AS: The Indian trip was very influential. The two groups worked very differently. The artists from the RWS worked out of doors in the true impressionist fashion; the Indians worked from their imagination on a very large scale, using the watercolour media appropriate to international standards. They are lucky in the sense that watercolour is taught in colleges for many years, while in England it is considered cute but irrelevant, amateurish. In India, and in Indian communities throughout the world, they receive a lot of support and achieve high prices for their works. I think we could learn from them about ambition and fearlessness.

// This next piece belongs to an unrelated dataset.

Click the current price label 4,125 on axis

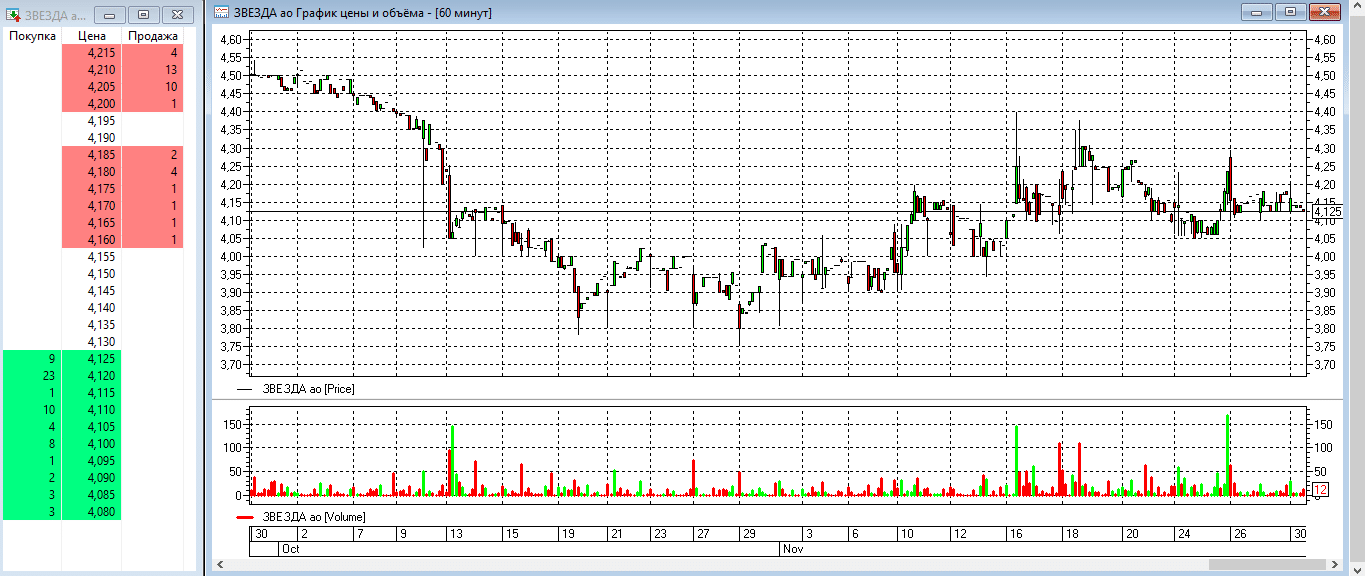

The purpose of this trip was to put together some group exhibitions in London and on the Isle of Wight, and then we showed at the Nehru Centre in central London. Then the centre asked me if I would like to mount a one-man show. It was curated by Mel Gooding in a very imaginative way. He did it on an experimental basis and he taught me not to use everything – just to use large paintings and sculpture. We covered the whole hall – at the time it was some garish Indian colours – in calico and it looked absolutely fantastic.
I had a recent retrospective at the Bradford Museum, Cartwright Hall, and it was very significant because I made a bamboo construction to go with the Indian paintings, to emulate the bamboo constructions that they use as scaffolding on buildings. They are just tied together with ropes, even on skyscrapers, and the women, who climb up carrying materials, often fall. This construction was in their honour, actually, because they are simply replaced afterwards. I used the sari material that these women wear and I bought it in the East End of London, in Brick Lane. I had a very warm response from the Indian and Pakistani communities in Bradford.
AMc: You are currently in the midst of producing your catalogue raisonné. When will this be complete? And why choose to do this now?
AS: I am producing an inventory of all the work that is in my studio at the moment, which includes experimental work, sketches and paintings. Sandra Higgins asked me to do this and she is curating a retrospective exhibition of this material. It is also timely to do this while I can still give relevant information on my work, as this is something that no one else could do.